> Aim of the task
Wherever the line with "Image resolution: width=377, height=2576." sits in the listing below, transcribe from it up to and including the line with "Тает во рту!", exactly, and leave the remaining lines out.

> Information provided
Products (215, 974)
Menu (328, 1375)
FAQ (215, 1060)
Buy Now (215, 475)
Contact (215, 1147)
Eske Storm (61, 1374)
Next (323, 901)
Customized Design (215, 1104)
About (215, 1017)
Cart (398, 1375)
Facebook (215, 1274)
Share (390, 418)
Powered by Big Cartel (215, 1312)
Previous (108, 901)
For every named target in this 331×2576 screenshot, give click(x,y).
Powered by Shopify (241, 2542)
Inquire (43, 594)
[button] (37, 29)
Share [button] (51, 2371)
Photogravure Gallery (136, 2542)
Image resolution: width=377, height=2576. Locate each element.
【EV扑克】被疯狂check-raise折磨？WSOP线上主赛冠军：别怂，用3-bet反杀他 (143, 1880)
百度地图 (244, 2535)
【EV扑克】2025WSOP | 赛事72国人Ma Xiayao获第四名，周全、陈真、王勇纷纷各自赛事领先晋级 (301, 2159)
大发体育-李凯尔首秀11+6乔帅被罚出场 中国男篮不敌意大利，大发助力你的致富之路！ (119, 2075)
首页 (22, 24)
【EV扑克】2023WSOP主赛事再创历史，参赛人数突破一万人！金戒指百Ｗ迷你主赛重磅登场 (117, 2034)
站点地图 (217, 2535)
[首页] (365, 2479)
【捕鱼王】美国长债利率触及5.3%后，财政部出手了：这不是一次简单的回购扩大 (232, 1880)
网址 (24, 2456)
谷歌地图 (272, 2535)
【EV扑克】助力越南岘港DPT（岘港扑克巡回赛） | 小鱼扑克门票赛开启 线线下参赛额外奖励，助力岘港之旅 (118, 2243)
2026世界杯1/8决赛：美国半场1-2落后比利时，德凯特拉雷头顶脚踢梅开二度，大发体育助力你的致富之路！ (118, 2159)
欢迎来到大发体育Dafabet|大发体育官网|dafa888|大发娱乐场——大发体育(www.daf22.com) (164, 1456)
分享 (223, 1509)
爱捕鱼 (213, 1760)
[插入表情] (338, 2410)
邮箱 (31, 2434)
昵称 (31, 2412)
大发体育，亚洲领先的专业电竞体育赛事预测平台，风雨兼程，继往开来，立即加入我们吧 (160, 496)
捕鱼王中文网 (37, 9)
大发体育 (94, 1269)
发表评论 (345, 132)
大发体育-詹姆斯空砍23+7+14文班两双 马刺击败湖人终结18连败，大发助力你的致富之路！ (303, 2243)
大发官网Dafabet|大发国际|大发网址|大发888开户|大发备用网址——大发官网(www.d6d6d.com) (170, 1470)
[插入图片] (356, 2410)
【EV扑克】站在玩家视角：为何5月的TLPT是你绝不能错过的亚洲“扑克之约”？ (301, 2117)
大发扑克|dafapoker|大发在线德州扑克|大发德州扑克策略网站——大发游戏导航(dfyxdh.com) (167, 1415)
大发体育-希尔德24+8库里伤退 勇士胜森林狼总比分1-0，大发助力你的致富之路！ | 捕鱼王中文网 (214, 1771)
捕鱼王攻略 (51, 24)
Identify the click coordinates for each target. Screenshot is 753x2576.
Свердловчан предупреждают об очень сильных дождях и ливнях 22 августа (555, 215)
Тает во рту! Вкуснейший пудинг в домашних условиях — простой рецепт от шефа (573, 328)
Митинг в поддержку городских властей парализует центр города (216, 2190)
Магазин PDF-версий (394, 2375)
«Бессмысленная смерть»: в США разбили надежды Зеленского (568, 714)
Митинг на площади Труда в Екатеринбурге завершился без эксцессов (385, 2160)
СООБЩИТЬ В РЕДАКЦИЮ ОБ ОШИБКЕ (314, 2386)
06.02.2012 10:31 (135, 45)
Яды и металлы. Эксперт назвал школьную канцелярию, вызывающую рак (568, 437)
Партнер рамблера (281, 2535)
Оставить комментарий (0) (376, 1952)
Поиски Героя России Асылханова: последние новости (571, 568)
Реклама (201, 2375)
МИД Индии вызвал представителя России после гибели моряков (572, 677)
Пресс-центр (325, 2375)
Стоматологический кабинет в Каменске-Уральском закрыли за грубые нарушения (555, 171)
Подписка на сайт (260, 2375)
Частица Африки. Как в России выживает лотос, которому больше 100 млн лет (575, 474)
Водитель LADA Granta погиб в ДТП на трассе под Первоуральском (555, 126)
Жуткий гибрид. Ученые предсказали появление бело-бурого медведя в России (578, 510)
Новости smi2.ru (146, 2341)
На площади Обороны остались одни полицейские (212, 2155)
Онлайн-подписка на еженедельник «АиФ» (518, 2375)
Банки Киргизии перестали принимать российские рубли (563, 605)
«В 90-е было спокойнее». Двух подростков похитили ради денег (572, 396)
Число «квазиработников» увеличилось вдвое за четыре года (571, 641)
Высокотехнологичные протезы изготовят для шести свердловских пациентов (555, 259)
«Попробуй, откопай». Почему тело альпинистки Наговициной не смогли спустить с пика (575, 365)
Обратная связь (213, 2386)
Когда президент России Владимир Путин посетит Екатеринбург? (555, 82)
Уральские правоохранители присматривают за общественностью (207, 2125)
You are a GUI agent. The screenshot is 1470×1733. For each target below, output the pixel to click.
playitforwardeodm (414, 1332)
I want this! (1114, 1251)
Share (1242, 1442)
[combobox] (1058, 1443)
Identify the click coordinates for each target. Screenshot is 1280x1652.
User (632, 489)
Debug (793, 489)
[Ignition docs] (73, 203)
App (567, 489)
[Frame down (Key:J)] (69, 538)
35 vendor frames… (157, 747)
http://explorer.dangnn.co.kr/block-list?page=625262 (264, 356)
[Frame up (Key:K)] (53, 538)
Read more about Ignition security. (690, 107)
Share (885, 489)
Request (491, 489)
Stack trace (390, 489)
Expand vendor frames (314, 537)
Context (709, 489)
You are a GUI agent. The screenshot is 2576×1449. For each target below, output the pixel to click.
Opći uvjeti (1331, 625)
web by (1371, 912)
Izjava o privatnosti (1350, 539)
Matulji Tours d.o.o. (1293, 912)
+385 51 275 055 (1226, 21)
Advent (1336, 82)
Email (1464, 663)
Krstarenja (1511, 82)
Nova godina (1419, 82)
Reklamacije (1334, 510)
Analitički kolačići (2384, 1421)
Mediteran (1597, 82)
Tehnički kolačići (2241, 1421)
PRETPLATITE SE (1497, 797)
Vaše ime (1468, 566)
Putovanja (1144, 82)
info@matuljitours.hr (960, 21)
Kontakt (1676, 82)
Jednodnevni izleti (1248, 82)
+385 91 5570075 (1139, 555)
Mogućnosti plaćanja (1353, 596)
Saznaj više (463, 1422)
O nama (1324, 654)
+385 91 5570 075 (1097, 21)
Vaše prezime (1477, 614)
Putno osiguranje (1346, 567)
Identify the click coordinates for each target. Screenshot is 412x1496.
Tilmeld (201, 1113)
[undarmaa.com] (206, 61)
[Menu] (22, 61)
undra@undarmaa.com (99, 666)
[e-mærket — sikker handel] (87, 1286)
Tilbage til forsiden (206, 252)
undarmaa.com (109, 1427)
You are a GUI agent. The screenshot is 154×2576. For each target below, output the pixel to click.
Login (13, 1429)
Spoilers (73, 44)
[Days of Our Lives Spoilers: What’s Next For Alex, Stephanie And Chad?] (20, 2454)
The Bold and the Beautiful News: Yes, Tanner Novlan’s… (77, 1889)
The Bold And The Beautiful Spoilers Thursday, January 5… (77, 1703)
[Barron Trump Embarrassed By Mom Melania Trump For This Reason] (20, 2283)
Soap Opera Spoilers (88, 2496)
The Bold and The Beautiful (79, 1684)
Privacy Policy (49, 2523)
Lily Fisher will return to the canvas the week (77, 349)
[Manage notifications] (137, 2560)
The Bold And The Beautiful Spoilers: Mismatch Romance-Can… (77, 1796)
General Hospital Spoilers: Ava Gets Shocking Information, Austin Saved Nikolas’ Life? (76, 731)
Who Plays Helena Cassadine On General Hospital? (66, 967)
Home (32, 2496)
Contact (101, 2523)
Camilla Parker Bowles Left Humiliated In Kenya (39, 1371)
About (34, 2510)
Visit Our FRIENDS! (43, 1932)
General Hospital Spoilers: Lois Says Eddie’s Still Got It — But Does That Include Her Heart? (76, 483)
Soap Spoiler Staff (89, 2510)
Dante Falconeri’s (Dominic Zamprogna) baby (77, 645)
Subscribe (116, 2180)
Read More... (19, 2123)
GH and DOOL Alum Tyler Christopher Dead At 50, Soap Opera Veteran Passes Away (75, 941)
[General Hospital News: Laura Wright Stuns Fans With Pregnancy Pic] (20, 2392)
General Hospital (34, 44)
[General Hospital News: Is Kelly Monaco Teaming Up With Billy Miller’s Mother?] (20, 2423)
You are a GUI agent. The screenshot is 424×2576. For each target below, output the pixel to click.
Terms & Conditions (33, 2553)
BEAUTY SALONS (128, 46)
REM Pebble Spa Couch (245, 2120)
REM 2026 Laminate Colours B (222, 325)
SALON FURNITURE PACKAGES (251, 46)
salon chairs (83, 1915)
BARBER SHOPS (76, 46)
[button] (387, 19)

> Answer below
Image resolution: width=377, height=2576. Locate each element.
【EV扑克】被疯狂check-raise折磨？WSOP线上主赛冠军：别怂，用3-bet反杀他 (143, 1880)
百度地图 (244, 2535)
【EV扑克】2025WSOP | 赛事72国人Ma Xiayao获第四名，周全、陈真、王勇纷纷各自赛事领先晋级 (301, 2159)
大发体育-李凯尔首秀11+6乔帅被罚出场 中国男篮不敌意大利，大发助力你的致富之路！ (119, 2075)
首页 (22, 24)
【EV扑克】2023WSOP主赛事再创历史，参赛人数突破一万人！金戒指百Ｗ迷你主赛重磅登场 (117, 2034)
站点地图 (217, 2535)
[首页] (365, 2479)
【捕鱼王】美国长债利率触及5.3%后，财政部出手了：这不是一次简单的回购扩大 (232, 1880)
网址 (24, 2456)
谷歌地图 (272, 2535)
【EV扑克】助力越南岘港DPT（岘港扑克巡回赛） | 小鱼扑克门票赛开启 线线下参赛额外奖励，助力岘港之旅 (118, 2243)
2026世界杯1/8决赛：美国半场1-2落后比利时，德凯特拉雷头顶脚踢梅开二度，大发体育助力你的致富之路！ (118, 2159)
欢迎来到大发体育Dafabet|大发体育官网|dafa888|大发娱乐场——大发体育(www.daf22.com) (164, 1456)
分享 (223, 1509)
爱捕鱼 (213, 1760)
[插入表情] (338, 2410)
邮箱 (31, 2434)
昵称 (31, 2412)
大发体育，亚洲领先的专业电竞体育赛事预测平台，风雨兼程，继往开来，立即加入我们吧 (160, 496)
捕鱼王中文网 (37, 9)
大发体育 (94, 1269)
发表评论 (345, 132)
大发体育-詹姆斯空砍23+7+14文班两双 马刺击败湖人终结18连败，大发助力你的致富之路！ (303, 2243)
大发官网Dafabet|大发国际|大发网址|大发888开户|大发备用网址——大发官网(www.d6d6d.com) (170, 1470)
[插入图片] (356, 2410)
【EV扑克】站在玩家视角：为何5月的TLPT是你绝不能错过的亚洲“扑克之约”？ (301, 2117)
大发扑克|dafapoker|大发在线德州扑克|大发德州扑克策略网站——大发游戏导航(dfyxdh.com) (167, 1415)
大发体育-希尔德24+8库里伤退 勇士胜森林狼总比分1-0，大发助力你的致富之路！ | 捕鱼王中文网 (214, 1771)
捕鱼王攻略 (51, 24)
Identify the click coordinates for each target. Screenshot is 753x2576.
Свердловчан предупреждают об очень сильных дождях и ливнях 22 августа (555, 215)
Тает во рту! Вкуснейший пудинг в домашних условиях — простой рецепт от шефа (573, 328)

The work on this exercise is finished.